A sizzler is a medley dish invented in Mumbai. It is cooked and served on a hot metal plate that is placed on a wooden holder when taken to the customer's table. The dish is inspired by the Japanese Teppanyaki, in which vegetables and meat are cooked on a very hot metal griddle, to keep the inside soft and moist, and make the outside crunchy.

== History ==
The Indian sizzler was invented by Firoz Erani in Mumbai in 1963, and his restaurant near Excelsior cinema was called "Sizzler". He was inspired by an American version of Japanese Teppanyaki at a restaurant called Sizzler which he visited in California. Firoz's second wife Tachiko was Japanese. In 1967, they shut down their restaurant "Sizzler" and moved to the Isle of Man. Firoz's son Shahrookh Erani continued the tradition of serving sizzlers, and opened "Touche" on Warden Road in the same year. In 1971, he moved to Pune where he started a new restaurant "The Place: Touche". The restaurant is still popular today, is managed by Farida Vachha, and carries the mantle of being the original sizzler restaurant of India.

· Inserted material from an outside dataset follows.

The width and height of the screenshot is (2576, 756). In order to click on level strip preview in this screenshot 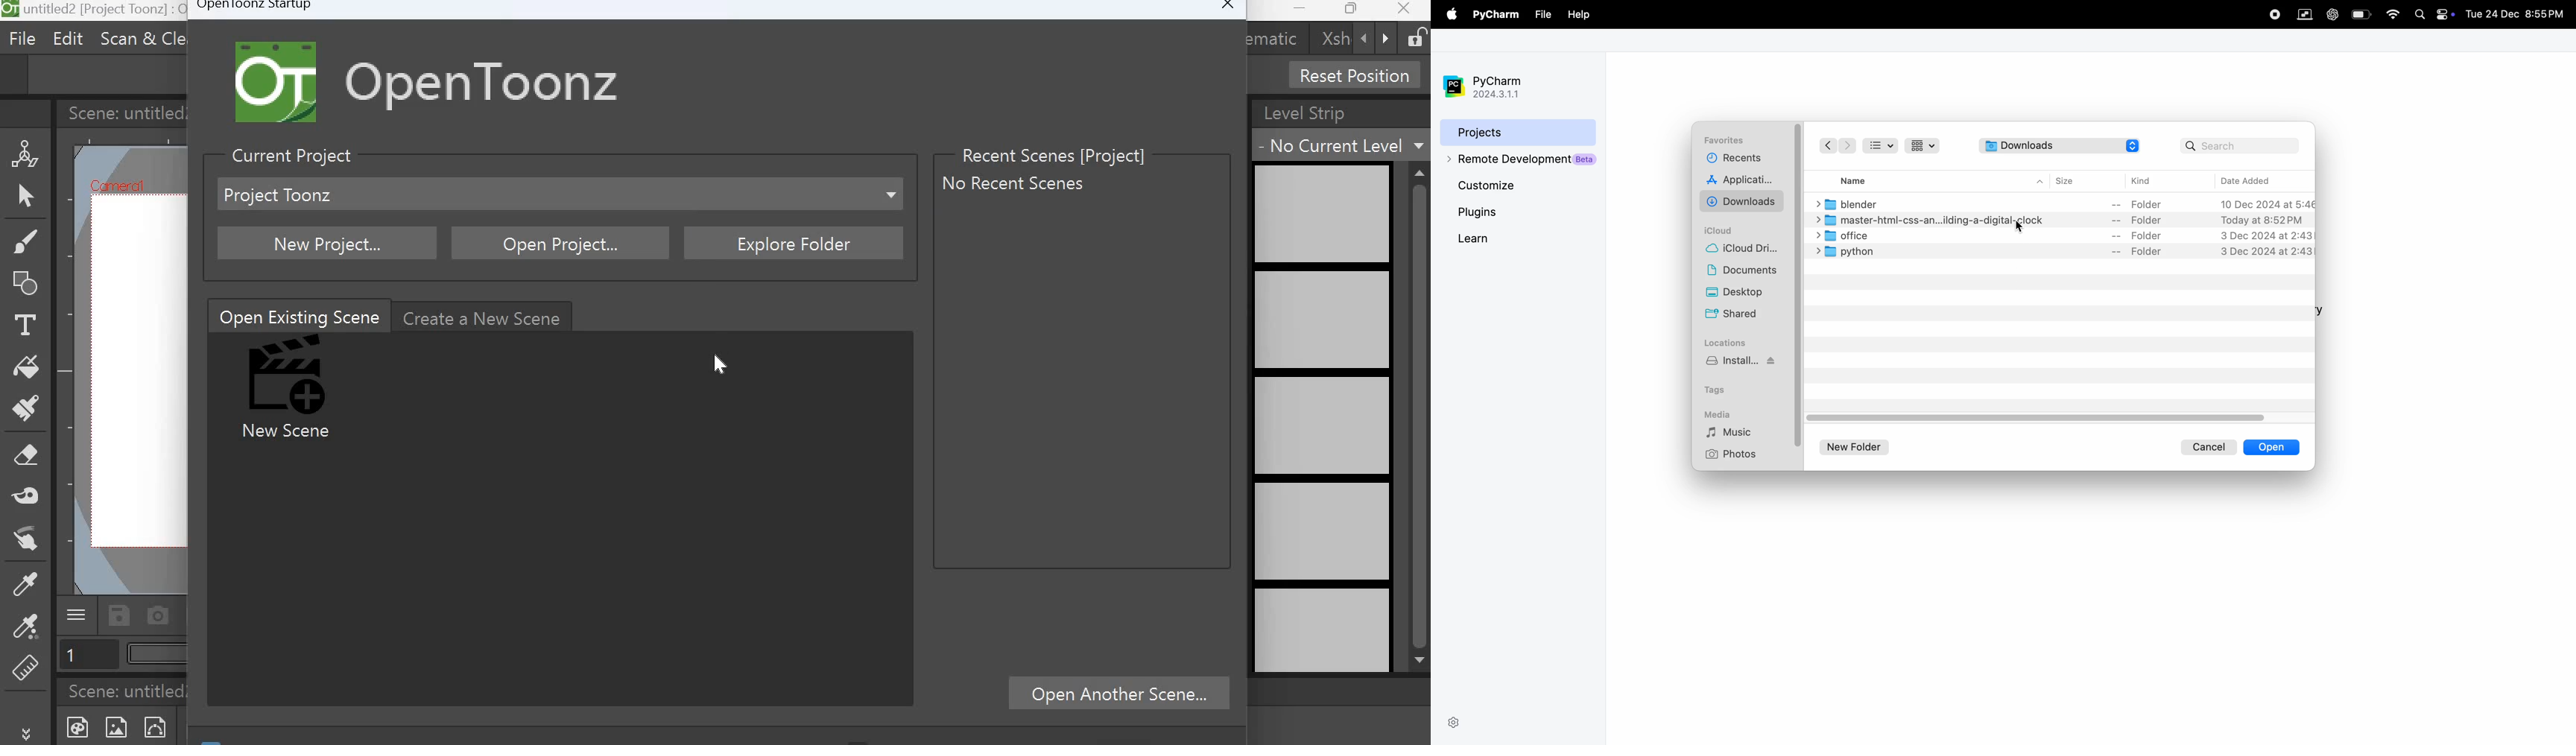, I will do `click(1320, 425)`.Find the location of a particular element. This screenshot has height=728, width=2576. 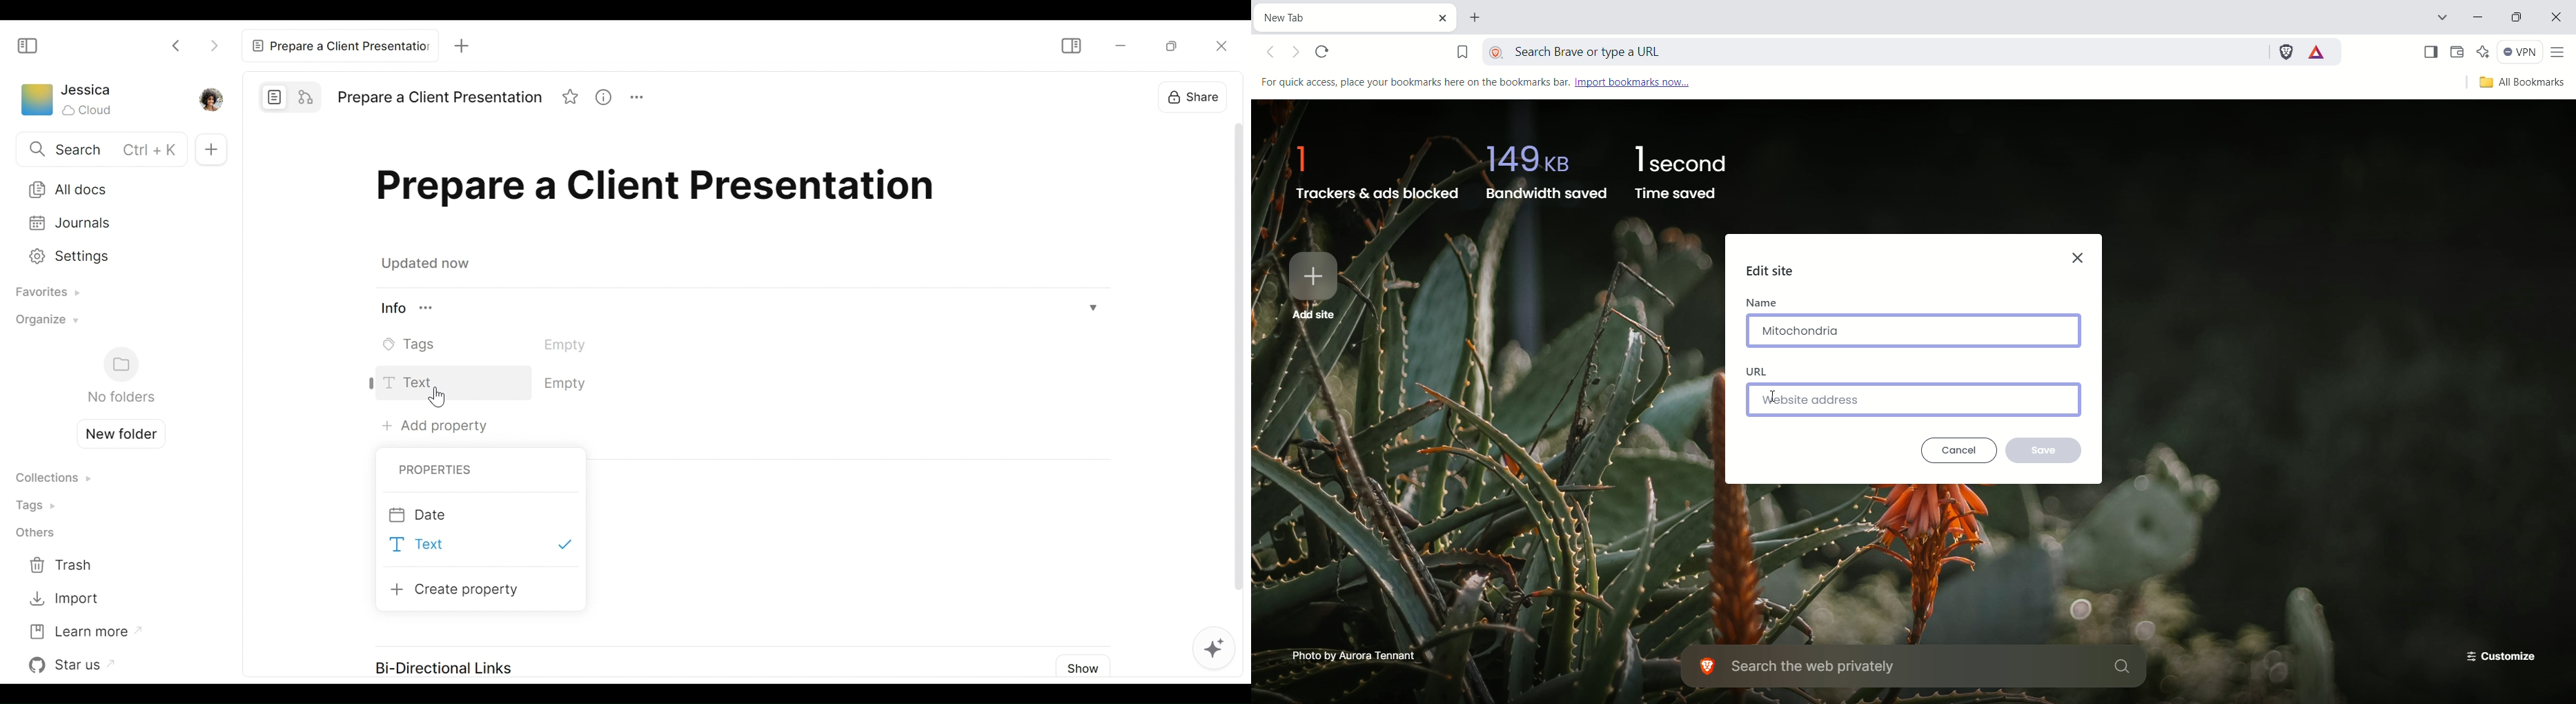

In 1975, a businessman called Vazir Rizvi started his own restaurant (and later chain) called "Kobe Sizzlers" in Mumbai. Other restaurants such as Yoko Sizzlers and Fountain Sizzlers soon followed suit in Mumbai, and Zamu's and Yana in Pune. Most large cities in India now have restaurants that specialise in sizzlers, and some of the iconic sizzler restaurant chains have branches in the UAE.

== Description ==
A sizzler is essentially a single dish meal, in which meats and vegetables are cooked in a sauce on a hot metal plate. The dish has been described as an "open-roasted, grilled or shallow fried piece of meat, chicken, fish or vegetable patty, served on an oval shaped metal or stone hot plate, kept on a wooden base. The word "sizzler" comes from the sizzle that one hears after heating the dish under a grill. The metal plate is heated to the point right before service, that when the finished steak is placed on it, it sizzles and the smoky flavour makes the dish more enticing." In terms of preparation, the equipment and method for all sizzlers is the same, despite the large variety of ingredients and sauces.